News & Views item - November 2009

 

 

Wellcome Trust to Award Longer-term Funding Focused on Individual Researchers Rather Than on Specific Research Projects. (November 12, 2009)

While the UK continues to agonise over how to replace the Research Assessment Exercise (RAE) and Australian academe, driven by Labor's Minister for Innovation. Industry, Science an Research, Kim Carr, tries to make sense of an Excellence in Research for Australia (ERA) to calculate block research funding for universities, as though they were self-sustaining dehumanised entities, Britain's largest non-governmental funder of biomedical research, the Wellcome Trust, has come to the conclusion, according to Mark Walport, director of the Trust, that: "The best way to fund science is to fund people."

 

According to Nature's Natasha Gilbert: "The trust has yet to agree the exact amount of money it will commit to the Investigator Awards but expects it to be about the same amount that it currently awards to project and programme grants, which totalled around £110 million (A$195 million) in 2008.

 

Dr Walport told Ms Gilbert that while written application will still be required, researchers and their ideas will be assessed primarily through interviews, "we don't want people to focus on the precise details of how the particular experiment will be done". The awards will be for terms of five to seven-years.

 

The trust believes the its Investigator Award funding will be unique in the UK. However the US' Howard Hughes Medical Institute (HHMI) for a quarter century has operated a similar scheme utilising short written applications outlining a broad scientific question, followed by a more detailed interview.

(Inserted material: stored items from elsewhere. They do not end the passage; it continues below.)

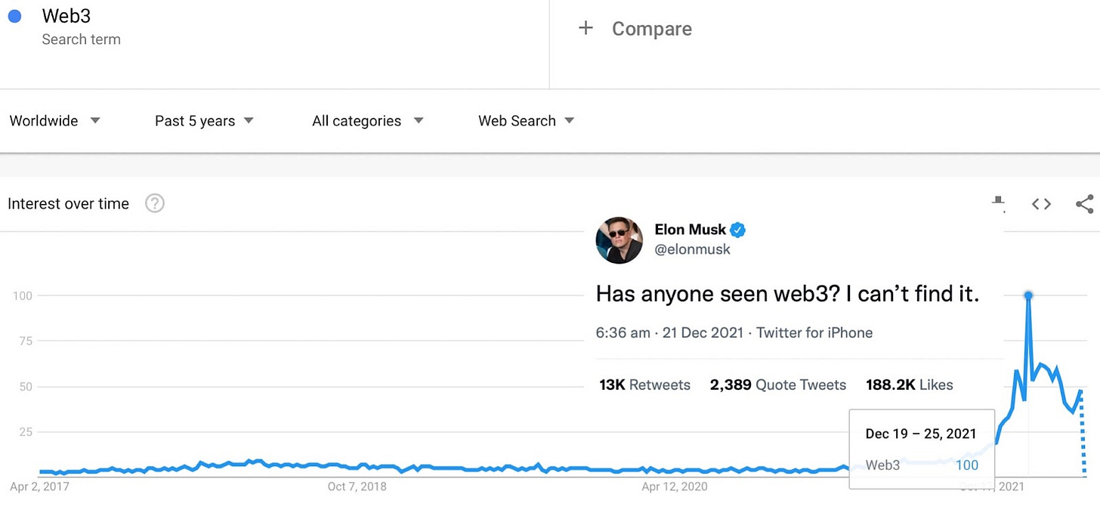
Task: Click the @elonmusk handle link
Action: [693, 249]
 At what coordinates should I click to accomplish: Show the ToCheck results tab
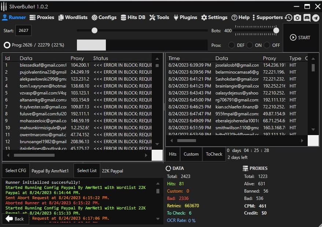214,154
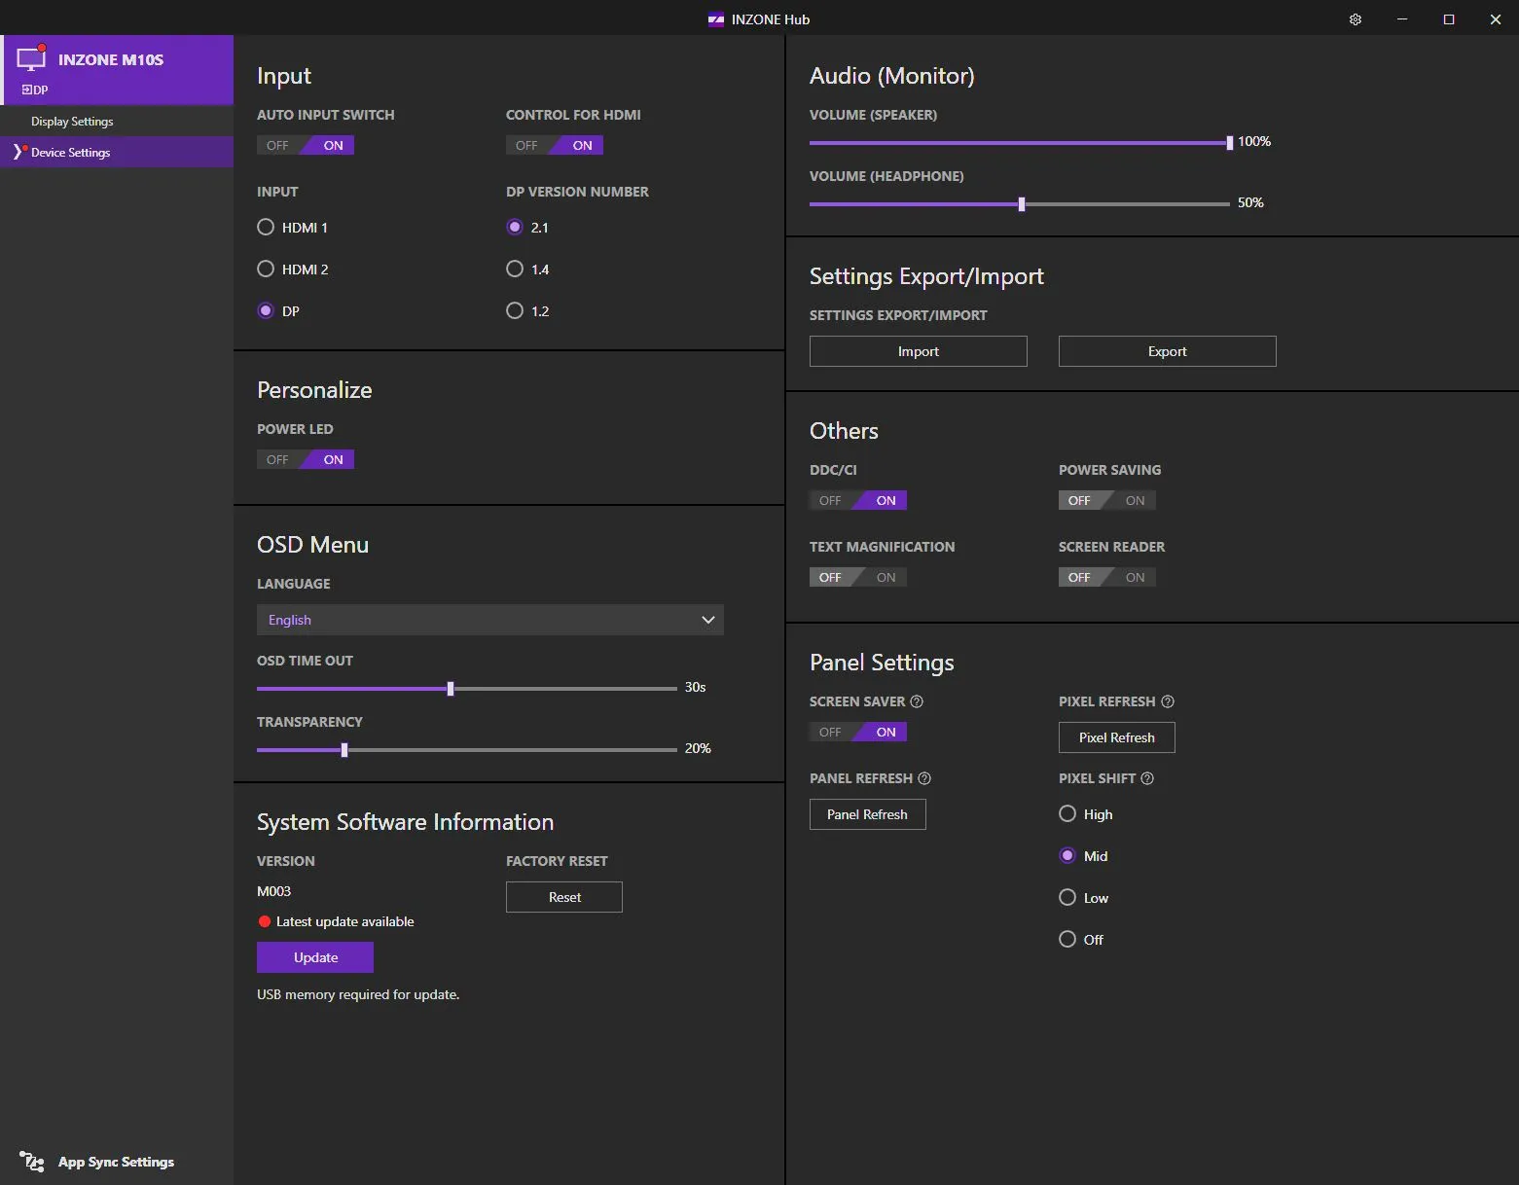Image resolution: width=1519 pixels, height=1185 pixels.
Task: Click the Panel Refresh help icon
Action: (x=924, y=778)

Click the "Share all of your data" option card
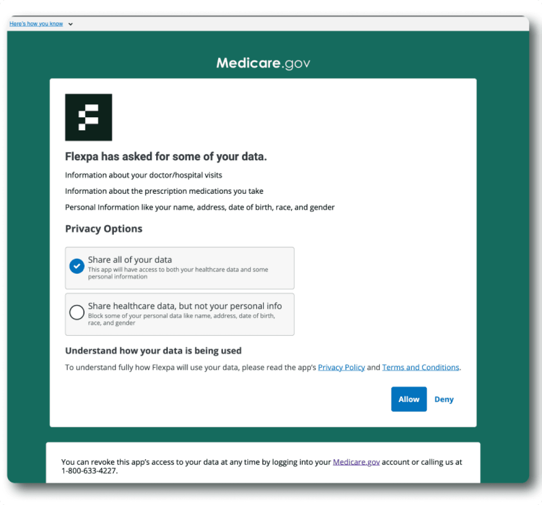click(x=180, y=268)
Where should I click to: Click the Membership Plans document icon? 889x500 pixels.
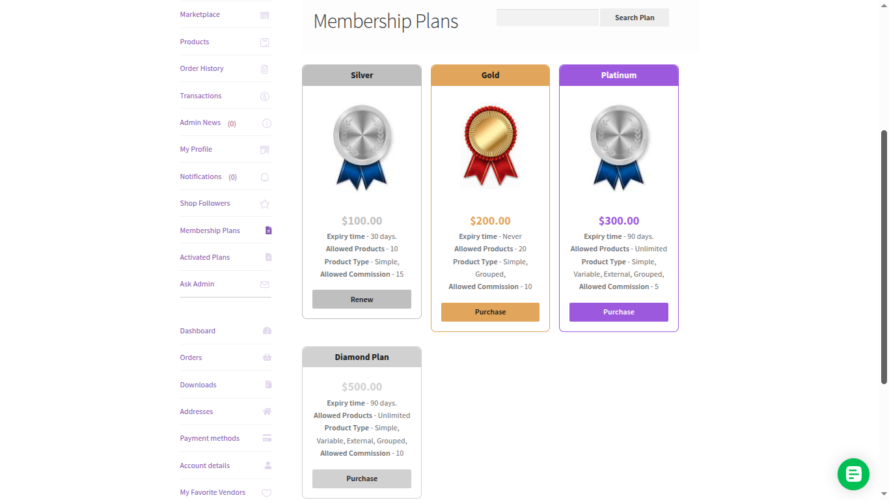tap(267, 230)
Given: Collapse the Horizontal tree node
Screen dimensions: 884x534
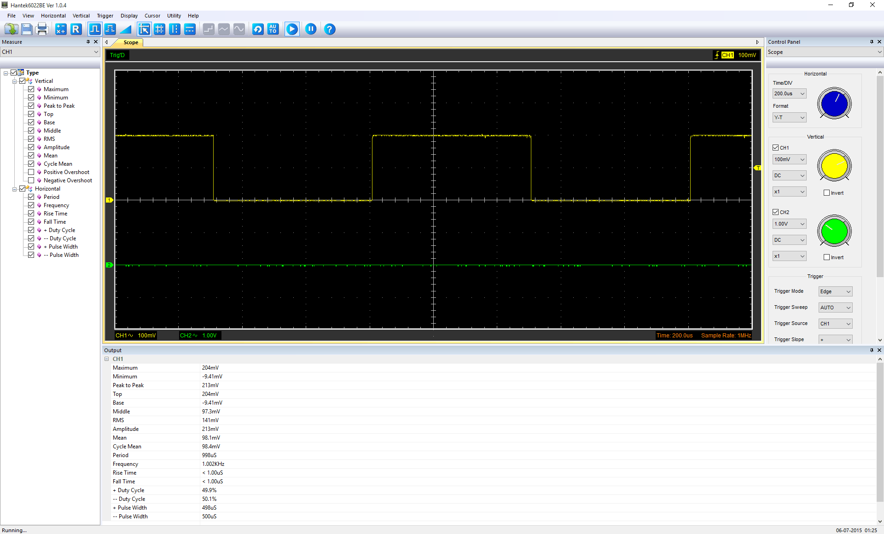Looking at the screenshot, I should pyautogui.click(x=14, y=189).
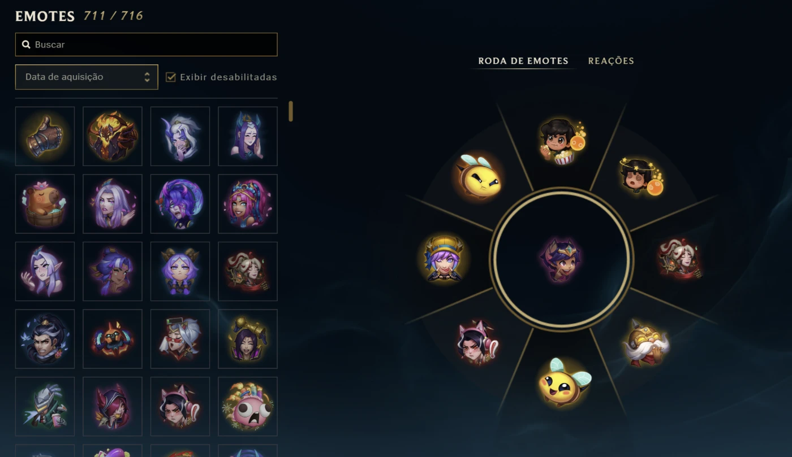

Winners are given total freedom to spend the money on any medical research question they wish to pursue, and Jack Dixon, HHMI vice-president and chief scientific officer, told Ms Gilbert: "Traditional grants don't look so favourably on researchers if they venture outside the area they said they were going to tackle" and went on to add that giving researchers the freedom to pursue discoveries made along the way produces "better science".

 

Jim Smith, director of the National Institute for Medical Research in Mill Hill, UK, says the approach is more honest because it acknowledges that science has often moved on between the grant application being made and work actually beginning.

 

Unfortunately, from the political -- or university administrative -- micro-managerial viewpoint, the approach is not particularly palatable.